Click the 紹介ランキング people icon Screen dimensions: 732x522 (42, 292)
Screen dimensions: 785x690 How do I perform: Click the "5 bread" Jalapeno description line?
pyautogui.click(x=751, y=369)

____

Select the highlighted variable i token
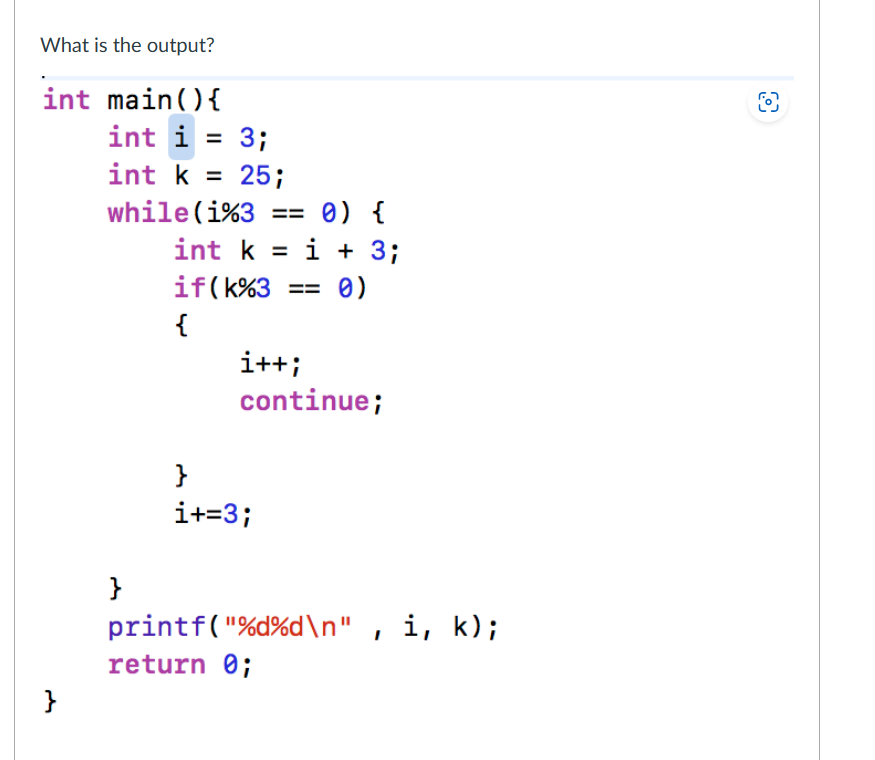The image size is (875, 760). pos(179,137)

____

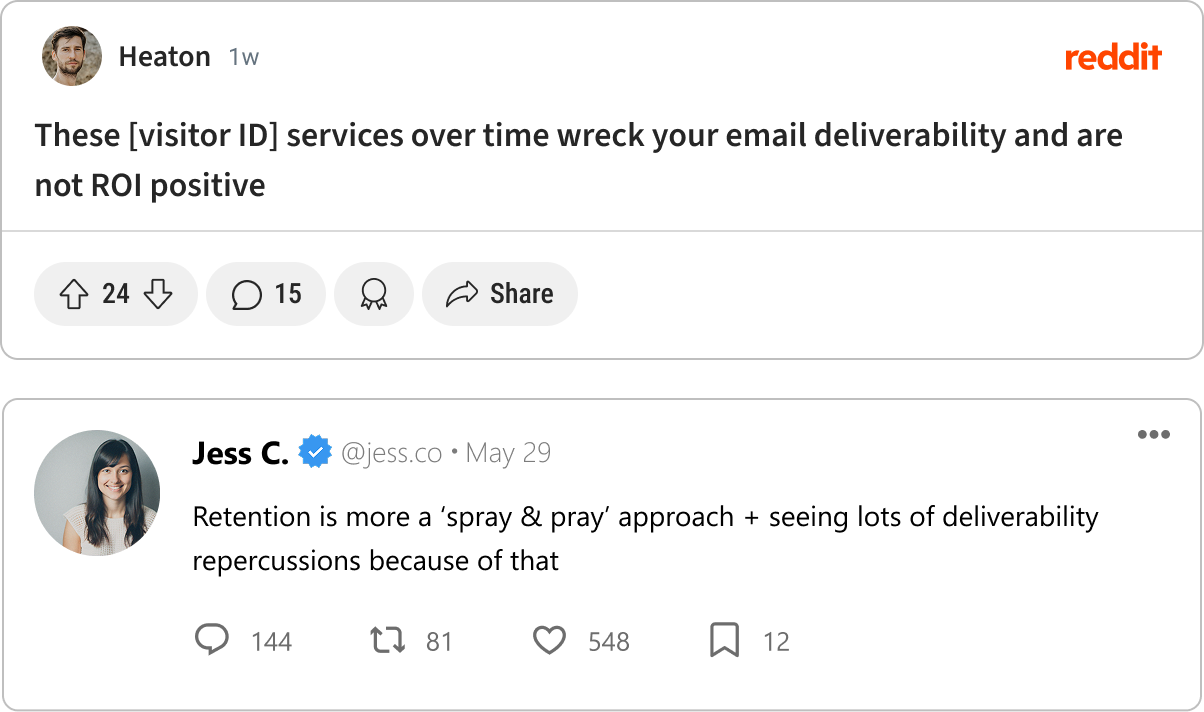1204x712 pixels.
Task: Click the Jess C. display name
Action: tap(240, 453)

____

◆ Stated exercise:
Lay out everything from the line containing "Screen dimensions: 785x690" down through the line containing "pyautogui.click(x=751, y=369)", both included, as a two-column CSV headed text and answer. Give one row per item, putting each value in a single quoted field with line breaks replaced by spaces.

◆ Correct output:
text,answer
"Screen dimensions: 785x690 How do I perform: Click the ""5 bread"" Jalapeno description line?","pyautogui.click(x=751, y=369)"